Cognition & Emotion | 2008
Muriel A. Hagenaars; Agnes van Minnen; Emily A. Holmes; Chris R. Brewin; Kees Hoogduin
Peritraumatic dissociation is thought to effect trauma information encoding, leading to PTSD symptoms like intrusive memories. Most studies have focused on peritraumatic psychological dissociation. The present experiment studied the impact of hypnotically induced somatoform dissociation (dissociative non-movement) versus deliberate non-movement during an aversive film on intrusion development. Seventy-nine participants were randomised into three conditions: dissociative non-movement (catalepsy), deliberate non-movement, and non-restricted control.
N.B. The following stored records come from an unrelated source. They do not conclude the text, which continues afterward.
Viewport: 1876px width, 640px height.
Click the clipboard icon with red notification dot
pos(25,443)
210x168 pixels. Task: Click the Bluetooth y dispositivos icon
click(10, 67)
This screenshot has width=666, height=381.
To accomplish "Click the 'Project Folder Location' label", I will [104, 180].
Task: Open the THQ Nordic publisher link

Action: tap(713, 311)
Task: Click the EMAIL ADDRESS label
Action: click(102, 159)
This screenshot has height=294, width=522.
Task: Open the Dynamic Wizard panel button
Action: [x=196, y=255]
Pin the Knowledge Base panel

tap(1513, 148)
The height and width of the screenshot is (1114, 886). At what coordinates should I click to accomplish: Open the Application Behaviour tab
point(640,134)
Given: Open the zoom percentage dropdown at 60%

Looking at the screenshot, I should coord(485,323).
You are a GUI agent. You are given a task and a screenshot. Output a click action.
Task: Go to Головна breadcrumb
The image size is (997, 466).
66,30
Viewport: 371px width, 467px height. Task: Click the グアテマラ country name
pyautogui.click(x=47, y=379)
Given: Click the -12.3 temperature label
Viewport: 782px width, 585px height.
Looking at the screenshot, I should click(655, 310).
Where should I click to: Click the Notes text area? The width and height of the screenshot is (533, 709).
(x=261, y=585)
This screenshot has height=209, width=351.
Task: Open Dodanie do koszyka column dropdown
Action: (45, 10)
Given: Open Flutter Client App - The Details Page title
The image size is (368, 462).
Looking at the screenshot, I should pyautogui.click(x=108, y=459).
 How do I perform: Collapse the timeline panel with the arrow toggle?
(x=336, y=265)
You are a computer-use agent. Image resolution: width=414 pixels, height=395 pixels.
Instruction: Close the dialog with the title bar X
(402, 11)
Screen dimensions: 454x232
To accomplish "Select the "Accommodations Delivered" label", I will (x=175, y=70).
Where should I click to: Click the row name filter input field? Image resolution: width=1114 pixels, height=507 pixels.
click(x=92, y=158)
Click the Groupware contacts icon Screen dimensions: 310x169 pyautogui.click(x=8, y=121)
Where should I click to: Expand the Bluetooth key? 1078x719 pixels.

Participants recorded their intrusions of the film in a diary for one week. In the dissociative non-movement condition, catalepsy effectively provoked somatoform dissociation. Spontaneous somatoform dissociation across conditions was positively related to implicit bias to film-related words and negatively related to explicit recall, but was not related to intrusion frequency. Dissociative non-movement and deliberate non-movement conditions combined had more intrusions than controls. However, the dissociative non-movement group did not have more intrusions than deliberate non-movement and control groups combined. The implications of these findings are discussed.